__WHAT TO DO__.
Please write out every one of the items below line by line, changing no character.

--- GIVEN INFORMATION ---

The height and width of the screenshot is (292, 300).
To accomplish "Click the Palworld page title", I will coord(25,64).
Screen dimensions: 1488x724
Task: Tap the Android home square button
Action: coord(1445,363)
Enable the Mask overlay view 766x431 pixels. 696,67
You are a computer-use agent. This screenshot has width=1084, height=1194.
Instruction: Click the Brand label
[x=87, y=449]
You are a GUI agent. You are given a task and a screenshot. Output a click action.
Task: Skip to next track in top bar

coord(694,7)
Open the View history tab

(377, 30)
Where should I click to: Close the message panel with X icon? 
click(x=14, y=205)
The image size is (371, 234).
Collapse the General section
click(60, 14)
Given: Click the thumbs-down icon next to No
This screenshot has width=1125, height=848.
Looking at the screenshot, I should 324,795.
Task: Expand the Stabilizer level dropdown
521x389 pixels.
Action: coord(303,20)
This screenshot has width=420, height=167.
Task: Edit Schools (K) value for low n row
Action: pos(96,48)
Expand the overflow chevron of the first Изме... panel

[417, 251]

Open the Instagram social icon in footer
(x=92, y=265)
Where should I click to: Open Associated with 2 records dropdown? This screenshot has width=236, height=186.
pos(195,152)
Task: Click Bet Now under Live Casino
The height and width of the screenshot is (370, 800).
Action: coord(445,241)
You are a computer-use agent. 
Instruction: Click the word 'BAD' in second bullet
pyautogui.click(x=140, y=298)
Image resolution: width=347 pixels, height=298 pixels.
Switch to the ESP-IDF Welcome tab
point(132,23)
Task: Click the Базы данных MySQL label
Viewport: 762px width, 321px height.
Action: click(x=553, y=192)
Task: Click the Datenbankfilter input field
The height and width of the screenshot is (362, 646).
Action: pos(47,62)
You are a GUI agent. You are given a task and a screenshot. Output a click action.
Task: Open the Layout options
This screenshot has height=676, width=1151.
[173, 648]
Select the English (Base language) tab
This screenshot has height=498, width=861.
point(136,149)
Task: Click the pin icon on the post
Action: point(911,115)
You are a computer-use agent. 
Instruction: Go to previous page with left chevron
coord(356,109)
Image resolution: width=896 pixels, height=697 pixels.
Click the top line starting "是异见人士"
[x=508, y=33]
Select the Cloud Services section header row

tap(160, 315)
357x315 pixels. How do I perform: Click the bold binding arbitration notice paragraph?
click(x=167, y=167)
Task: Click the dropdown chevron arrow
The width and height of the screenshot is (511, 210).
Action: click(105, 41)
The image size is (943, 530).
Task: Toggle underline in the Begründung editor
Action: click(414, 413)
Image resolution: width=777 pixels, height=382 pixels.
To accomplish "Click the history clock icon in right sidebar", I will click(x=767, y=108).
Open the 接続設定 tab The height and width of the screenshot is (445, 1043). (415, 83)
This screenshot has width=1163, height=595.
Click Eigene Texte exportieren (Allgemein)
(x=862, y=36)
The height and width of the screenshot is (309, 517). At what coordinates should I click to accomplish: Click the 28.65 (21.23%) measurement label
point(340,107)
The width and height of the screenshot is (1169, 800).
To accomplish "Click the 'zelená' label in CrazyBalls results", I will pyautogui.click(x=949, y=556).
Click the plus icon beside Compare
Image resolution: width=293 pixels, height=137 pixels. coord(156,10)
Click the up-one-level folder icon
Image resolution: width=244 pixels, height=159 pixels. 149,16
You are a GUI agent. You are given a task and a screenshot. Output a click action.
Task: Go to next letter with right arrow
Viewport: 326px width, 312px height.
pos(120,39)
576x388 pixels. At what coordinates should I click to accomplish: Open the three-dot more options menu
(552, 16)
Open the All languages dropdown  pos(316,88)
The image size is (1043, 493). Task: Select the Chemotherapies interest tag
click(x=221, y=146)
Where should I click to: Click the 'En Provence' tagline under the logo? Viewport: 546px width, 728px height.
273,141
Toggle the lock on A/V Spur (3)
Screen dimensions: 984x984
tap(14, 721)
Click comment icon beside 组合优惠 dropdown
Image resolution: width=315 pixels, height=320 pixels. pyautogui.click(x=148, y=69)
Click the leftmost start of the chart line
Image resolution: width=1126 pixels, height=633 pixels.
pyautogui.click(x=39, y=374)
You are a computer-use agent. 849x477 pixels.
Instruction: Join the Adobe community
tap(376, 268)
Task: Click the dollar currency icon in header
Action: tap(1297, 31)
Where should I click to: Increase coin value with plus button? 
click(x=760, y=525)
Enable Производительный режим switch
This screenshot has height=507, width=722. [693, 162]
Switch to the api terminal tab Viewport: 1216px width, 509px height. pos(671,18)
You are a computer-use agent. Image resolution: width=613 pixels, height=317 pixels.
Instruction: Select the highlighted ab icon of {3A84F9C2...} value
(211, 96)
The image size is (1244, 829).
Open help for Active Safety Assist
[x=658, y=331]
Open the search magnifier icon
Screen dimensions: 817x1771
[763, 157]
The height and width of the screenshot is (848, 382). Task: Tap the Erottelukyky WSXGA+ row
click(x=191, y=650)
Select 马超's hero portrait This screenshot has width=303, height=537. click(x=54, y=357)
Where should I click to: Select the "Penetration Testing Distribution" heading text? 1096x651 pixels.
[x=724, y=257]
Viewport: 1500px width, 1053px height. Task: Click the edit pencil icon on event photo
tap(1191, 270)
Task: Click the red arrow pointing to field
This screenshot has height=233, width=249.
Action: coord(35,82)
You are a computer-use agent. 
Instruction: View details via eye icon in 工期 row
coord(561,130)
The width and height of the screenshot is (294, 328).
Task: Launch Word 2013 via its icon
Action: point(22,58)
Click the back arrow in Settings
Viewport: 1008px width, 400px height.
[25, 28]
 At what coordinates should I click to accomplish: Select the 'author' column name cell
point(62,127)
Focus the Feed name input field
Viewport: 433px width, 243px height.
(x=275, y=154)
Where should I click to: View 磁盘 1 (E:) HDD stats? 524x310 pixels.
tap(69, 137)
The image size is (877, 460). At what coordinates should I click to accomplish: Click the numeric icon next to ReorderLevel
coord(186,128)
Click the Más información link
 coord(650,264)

---

__FINAL RESULT__.
The height and width of the screenshot is (292, 300).
To accomplish "Click the Palworld page title", I will coord(25,64).
Screen dimensions: 1488x724
Task: Tap the Android home square button
Action: coord(1445,363)
Enable the Mask overlay view 766x431 pixels. 696,67
You are a computer-use agent. This screenshot has width=1084, height=1194.
Instruction: Click the Brand label
[x=87, y=449]
You are a GUI agent. You are given a task and a screenshot. Output a click action.
Task: Skip to next track in top bar

coord(694,7)
Open the View history tab

(377, 30)
Where should I click to: Close the message panel with X icon? 
click(x=14, y=205)
The image size is (371, 234).
Collapse the General section
click(60, 14)
Given: Click the thumbs-down icon next to No
This screenshot has width=1125, height=848.
Looking at the screenshot, I should 324,795.
Task: Expand the Stabilizer level dropdown
521x389 pixels.
Action: coord(303,20)
This screenshot has width=420, height=167.
Task: Edit Schools (K) value for low n row
Action: pos(96,48)
Expand the overflow chevron of the first Изме... panel

[417, 251]

Open the Instagram social icon in footer
(x=92, y=265)
Where should I click to: Open Associated with 2 records dropdown? This screenshot has width=236, height=186.
pos(195,152)
Task: Click Bet Now under Live Casino
The height and width of the screenshot is (370, 800).
Action: coord(445,241)
You are a computer-use agent. 
Instruction: Click the word 'BAD' in second bullet
pyautogui.click(x=140, y=298)
Image resolution: width=347 pixels, height=298 pixels.
Switch to the ESP-IDF Welcome tab
point(132,23)
Task: Click the Базы данных MySQL label
Viewport: 762px width, 321px height.
Action: click(x=553, y=192)
Task: Click the Datenbankfilter input field
The height and width of the screenshot is (362, 646).
Action: pos(47,62)
You are a GUI agent. You are given a task and a screenshot. Output a click action.
Task: Open the Layout options
This screenshot has height=676, width=1151.
[173, 648]
Select the English (Base language) tab
This screenshot has height=498, width=861.
point(136,149)
Task: Click the pin icon on the post
Action: point(911,115)
You are a computer-use agent. 
Instruction: Go to previous page with left chevron
coord(356,109)
Image resolution: width=896 pixels, height=697 pixels.
Click the top line starting "是异见人士"
[x=508, y=33]
Select the Cloud Services section header row

tap(160, 315)
357x315 pixels. How do I perform: Click the bold binding arbitration notice paragraph?
click(x=167, y=167)
Task: Click the dropdown chevron arrow
The width and height of the screenshot is (511, 210).
Action: click(105, 41)
The image size is (943, 530).
Task: Toggle underline in the Begründung editor
Action: click(414, 413)
Image resolution: width=777 pixels, height=382 pixels.
To accomplish "Click the history clock icon in right sidebar", I will click(x=767, y=108).
Open the 接続設定 tab The height and width of the screenshot is (445, 1043). (415, 83)
This screenshot has width=1163, height=595.
Click Eigene Texte exportieren (Allgemein)
(x=862, y=36)
The height and width of the screenshot is (309, 517). At what coordinates should I click to accomplish: Click the 28.65 (21.23%) measurement label
point(340,107)
The width and height of the screenshot is (1169, 800).
To accomplish "Click the 'zelená' label in CrazyBalls results", I will pyautogui.click(x=949, y=556).
Click the plus icon beside Compare
Image resolution: width=293 pixels, height=137 pixels. coord(156,10)
Click the up-one-level folder icon
Image resolution: width=244 pixels, height=159 pixels. 149,16
You are a GUI agent. You are given a task and a screenshot. Output a click action.
Task: Go to next letter with right arrow
Viewport: 326px width, 312px height.
pos(120,39)
576x388 pixels. At what coordinates should I click to accomplish: Open the three-dot more options menu
(552, 16)
Open the All languages dropdown  pos(316,88)
The image size is (1043, 493). Task: Select the Chemotherapies interest tag
click(x=221, y=146)
Where should I click to: Click the 'En Provence' tagline under the logo? Viewport: 546px width, 728px height.
273,141
Toggle the lock on A/V Spur (3)
Screen dimensions: 984x984
tap(14, 721)
Click comment icon beside 组合优惠 dropdown
Image resolution: width=315 pixels, height=320 pixels. pyautogui.click(x=148, y=69)
Click the leftmost start of the chart line
Image resolution: width=1126 pixels, height=633 pixels.
pyautogui.click(x=39, y=374)
You are a computer-use agent. 849x477 pixels.
Instruction: Join the Adobe community
tap(376, 268)
Task: Click the dollar currency icon in header
Action: tap(1297, 31)
Where should I click to: Increase coin value with plus button? 
click(x=760, y=525)
Enable Производительный режим switch
This screenshot has height=507, width=722. [693, 162]
Switch to the api terminal tab Viewport: 1216px width, 509px height. pos(671,18)
You are a computer-use agent. Image resolution: width=613 pixels, height=317 pixels.
Instruction: Select the highlighted ab icon of {3A84F9C2...} value
(211, 96)
The image size is (1244, 829).
Open help for Active Safety Assist
[x=658, y=331]
Open the search magnifier icon
Screen dimensions: 817x1771
[763, 157]
The height and width of the screenshot is (848, 382). Task: Tap the Erottelukyky WSXGA+ row
click(x=191, y=650)
Select 马超's hero portrait This screenshot has width=303, height=537. click(x=54, y=357)
Where should I click to: Select the "Penetration Testing Distribution" heading text? 1096x651 pixels.
[x=724, y=257]
Viewport: 1500px width, 1053px height. Task: Click the edit pencil icon on event photo
tap(1191, 270)
Task: Click the red arrow pointing to field
This screenshot has height=233, width=249.
Action: coord(35,82)
You are a computer-use agent. 
Instruction: View details via eye icon in 工期 row
coord(561,130)
The width and height of the screenshot is (294, 328).
Task: Launch Word 2013 via its icon
Action: point(22,58)
Click the back arrow in Settings
Viewport: 1008px width, 400px height.
[25, 28]
 At what coordinates should I click to accomplish: Select the 'author' column name cell
point(62,127)
Focus the Feed name input field
Viewport: 433px width, 243px height.
(x=275, y=154)
Where should I click to: View 磁盘 1 (E:) HDD stats? 524x310 pixels.
tap(69, 137)
The image size is (877, 460). At what coordinates should I click to accomplish: Click the numeric icon next to ReorderLevel
coord(186,128)
Click the Más información link
 coord(650,264)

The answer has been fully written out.